WHAT YOU ARE ASKED TO DO: Locate the line that contains "Instruction: Open the Проекты" in the entries below, then repeat it and every following line through the line that contains "Task: Choose the Revolve tool icon", exactly, and no others.

━━━ DATA IN THIS EXERCISE

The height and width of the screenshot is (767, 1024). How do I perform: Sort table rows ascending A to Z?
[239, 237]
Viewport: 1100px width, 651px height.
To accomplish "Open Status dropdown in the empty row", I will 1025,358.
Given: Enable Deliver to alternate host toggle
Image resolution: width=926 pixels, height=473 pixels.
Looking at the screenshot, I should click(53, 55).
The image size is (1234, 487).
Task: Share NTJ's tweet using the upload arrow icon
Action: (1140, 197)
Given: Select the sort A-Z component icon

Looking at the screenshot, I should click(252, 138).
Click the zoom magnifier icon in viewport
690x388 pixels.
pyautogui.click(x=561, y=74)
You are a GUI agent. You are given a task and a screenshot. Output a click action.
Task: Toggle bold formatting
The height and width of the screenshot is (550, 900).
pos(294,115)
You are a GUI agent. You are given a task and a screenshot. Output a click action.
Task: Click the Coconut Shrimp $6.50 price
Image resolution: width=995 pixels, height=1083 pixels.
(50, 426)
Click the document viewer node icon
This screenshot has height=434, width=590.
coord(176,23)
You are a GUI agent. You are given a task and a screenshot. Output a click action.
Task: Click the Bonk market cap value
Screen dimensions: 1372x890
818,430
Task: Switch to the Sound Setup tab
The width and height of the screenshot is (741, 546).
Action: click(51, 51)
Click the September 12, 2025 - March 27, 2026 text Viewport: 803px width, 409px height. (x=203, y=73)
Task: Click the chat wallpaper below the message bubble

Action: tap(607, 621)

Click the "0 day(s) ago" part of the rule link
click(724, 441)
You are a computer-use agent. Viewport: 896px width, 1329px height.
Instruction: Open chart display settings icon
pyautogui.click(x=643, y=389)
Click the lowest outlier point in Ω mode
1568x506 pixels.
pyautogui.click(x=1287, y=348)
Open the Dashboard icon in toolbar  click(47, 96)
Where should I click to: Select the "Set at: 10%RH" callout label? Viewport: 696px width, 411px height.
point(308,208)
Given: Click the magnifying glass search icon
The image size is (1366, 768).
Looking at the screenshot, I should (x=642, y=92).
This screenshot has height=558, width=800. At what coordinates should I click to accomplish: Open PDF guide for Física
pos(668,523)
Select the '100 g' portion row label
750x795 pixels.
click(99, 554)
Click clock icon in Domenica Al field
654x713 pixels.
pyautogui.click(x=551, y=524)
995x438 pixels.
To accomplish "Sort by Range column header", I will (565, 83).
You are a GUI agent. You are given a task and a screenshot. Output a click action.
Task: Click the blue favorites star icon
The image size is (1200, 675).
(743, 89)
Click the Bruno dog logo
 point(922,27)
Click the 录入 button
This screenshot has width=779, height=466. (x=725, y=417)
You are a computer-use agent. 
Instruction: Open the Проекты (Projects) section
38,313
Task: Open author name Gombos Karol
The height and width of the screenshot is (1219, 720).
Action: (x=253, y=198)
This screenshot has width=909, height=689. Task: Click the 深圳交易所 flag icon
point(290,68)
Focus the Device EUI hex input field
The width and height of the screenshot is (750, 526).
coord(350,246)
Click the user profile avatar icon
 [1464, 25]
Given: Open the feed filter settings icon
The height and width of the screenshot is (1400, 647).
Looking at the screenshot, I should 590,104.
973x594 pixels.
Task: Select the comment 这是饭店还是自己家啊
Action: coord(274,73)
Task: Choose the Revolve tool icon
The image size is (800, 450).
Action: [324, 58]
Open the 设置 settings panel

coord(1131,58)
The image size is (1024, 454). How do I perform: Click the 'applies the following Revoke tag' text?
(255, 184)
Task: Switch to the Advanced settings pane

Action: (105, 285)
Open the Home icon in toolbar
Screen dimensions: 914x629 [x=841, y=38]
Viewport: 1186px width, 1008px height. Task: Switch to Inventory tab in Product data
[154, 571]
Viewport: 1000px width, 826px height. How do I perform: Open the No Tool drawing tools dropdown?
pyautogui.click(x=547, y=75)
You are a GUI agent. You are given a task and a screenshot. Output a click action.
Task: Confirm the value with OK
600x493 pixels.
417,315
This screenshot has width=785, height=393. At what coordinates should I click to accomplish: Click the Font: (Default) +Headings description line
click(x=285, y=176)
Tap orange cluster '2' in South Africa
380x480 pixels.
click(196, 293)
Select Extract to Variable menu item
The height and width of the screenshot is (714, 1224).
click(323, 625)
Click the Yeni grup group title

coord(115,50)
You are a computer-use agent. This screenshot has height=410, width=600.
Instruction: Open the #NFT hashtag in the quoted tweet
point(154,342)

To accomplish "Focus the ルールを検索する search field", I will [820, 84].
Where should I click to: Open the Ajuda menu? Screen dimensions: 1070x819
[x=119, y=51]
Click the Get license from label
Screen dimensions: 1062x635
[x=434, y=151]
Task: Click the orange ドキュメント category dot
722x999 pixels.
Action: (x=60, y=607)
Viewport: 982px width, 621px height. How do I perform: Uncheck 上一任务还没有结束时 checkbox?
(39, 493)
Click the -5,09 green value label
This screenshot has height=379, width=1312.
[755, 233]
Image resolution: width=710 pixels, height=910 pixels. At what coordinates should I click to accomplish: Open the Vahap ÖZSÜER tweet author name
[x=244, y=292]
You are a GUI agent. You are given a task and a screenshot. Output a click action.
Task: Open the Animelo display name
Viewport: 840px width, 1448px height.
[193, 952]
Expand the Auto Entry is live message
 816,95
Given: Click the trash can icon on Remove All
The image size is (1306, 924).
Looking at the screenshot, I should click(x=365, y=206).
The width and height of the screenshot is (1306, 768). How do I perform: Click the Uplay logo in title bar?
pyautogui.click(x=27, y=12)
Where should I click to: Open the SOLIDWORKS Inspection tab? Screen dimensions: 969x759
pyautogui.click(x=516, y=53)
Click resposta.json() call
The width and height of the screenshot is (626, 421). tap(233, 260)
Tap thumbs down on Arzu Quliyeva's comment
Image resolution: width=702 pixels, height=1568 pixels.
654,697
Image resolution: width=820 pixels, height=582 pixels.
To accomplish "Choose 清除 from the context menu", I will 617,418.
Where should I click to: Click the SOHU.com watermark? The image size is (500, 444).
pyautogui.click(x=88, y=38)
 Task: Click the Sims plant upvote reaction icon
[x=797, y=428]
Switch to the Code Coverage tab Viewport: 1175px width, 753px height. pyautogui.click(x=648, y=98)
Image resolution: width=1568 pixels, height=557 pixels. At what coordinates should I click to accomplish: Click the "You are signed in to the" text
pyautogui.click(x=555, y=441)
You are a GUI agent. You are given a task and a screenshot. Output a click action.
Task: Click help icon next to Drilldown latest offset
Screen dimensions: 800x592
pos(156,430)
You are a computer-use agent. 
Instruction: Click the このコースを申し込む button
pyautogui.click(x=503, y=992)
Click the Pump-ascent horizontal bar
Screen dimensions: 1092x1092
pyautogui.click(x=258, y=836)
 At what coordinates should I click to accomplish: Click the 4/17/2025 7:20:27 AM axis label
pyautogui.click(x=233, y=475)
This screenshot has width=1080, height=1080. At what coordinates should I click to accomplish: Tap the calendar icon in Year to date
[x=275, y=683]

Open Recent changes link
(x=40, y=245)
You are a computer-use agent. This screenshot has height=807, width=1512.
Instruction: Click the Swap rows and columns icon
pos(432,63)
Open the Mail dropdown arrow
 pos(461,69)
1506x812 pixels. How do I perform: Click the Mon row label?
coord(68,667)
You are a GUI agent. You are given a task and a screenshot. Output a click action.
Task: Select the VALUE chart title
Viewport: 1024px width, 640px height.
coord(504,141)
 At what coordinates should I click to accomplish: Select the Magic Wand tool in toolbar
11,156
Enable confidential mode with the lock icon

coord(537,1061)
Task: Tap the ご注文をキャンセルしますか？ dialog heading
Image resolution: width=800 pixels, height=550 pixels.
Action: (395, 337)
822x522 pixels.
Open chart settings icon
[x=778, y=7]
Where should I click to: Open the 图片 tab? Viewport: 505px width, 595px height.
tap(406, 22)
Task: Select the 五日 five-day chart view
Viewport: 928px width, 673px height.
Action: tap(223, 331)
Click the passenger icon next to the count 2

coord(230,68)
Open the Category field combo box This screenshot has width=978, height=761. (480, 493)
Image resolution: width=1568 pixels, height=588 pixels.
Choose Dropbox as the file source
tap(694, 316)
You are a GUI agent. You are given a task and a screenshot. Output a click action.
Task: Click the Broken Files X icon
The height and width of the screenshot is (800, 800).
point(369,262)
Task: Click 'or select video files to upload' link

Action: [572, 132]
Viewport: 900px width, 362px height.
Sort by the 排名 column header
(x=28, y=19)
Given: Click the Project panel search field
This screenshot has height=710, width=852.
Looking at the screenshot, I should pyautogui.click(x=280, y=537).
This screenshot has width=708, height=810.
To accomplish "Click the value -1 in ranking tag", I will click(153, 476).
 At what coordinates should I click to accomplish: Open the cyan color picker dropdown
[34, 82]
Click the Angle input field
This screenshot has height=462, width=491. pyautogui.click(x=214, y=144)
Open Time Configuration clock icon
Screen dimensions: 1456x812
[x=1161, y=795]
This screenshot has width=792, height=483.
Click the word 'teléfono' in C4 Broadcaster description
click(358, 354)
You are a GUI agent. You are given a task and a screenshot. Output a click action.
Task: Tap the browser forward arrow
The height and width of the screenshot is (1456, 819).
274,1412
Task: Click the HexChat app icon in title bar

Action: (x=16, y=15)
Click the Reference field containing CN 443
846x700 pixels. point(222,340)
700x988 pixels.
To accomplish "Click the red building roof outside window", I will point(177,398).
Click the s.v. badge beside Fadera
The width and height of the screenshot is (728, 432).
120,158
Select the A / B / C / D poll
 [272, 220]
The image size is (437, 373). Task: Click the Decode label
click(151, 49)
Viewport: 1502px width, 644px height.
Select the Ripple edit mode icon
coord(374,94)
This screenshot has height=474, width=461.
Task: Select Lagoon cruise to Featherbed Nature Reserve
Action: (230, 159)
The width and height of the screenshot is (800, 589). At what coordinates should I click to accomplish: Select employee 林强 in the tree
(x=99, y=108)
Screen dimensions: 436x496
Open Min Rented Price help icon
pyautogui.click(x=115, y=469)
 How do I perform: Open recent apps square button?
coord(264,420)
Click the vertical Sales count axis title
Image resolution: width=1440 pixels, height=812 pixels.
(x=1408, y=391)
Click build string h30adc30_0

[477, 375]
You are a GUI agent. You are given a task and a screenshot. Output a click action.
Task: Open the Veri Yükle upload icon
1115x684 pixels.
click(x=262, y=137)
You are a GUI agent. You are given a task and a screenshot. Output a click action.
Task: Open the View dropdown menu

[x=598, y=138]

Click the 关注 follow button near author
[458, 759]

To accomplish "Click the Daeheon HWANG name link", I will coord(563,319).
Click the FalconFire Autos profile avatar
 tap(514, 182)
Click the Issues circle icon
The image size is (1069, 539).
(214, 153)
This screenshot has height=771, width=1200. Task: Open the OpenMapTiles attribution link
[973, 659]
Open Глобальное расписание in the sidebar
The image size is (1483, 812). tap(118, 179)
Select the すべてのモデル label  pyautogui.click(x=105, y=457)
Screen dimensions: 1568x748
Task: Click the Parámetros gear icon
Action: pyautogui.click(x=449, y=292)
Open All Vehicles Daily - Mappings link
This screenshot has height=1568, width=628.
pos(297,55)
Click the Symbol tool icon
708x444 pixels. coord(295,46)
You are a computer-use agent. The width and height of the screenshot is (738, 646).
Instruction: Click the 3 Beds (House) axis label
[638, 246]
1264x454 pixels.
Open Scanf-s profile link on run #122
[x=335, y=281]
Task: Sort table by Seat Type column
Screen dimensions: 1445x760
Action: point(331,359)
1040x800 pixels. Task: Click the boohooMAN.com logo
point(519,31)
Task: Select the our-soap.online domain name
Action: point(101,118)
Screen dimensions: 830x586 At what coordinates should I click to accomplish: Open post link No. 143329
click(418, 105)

━━━━━━

FINISHED TASK:
Instruction: Open the Проекты (Projects) section
38,313
Task: Open author name Gombos Karol
The height and width of the screenshot is (1219, 720).
Action: (x=253, y=198)
This screenshot has width=909, height=689. Task: Click the 深圳交易所 flag icon
point(290,68)
Focus the Device EUI hex input field
The width and height of the screenshot is (750, 526).
coord(350,246)
Click the user profile avatar icon
 [1464, 25]
Given: Open the feed filter settings icon
The height and width of the screenshot is (1400, 647).
Looking at the screenshot, I should 590,104.
973x594 pixels.
Task: Select the comment 这是饭店还是自己家啊
Action: coord(274,73)
Task: Choose the Revolve tool icon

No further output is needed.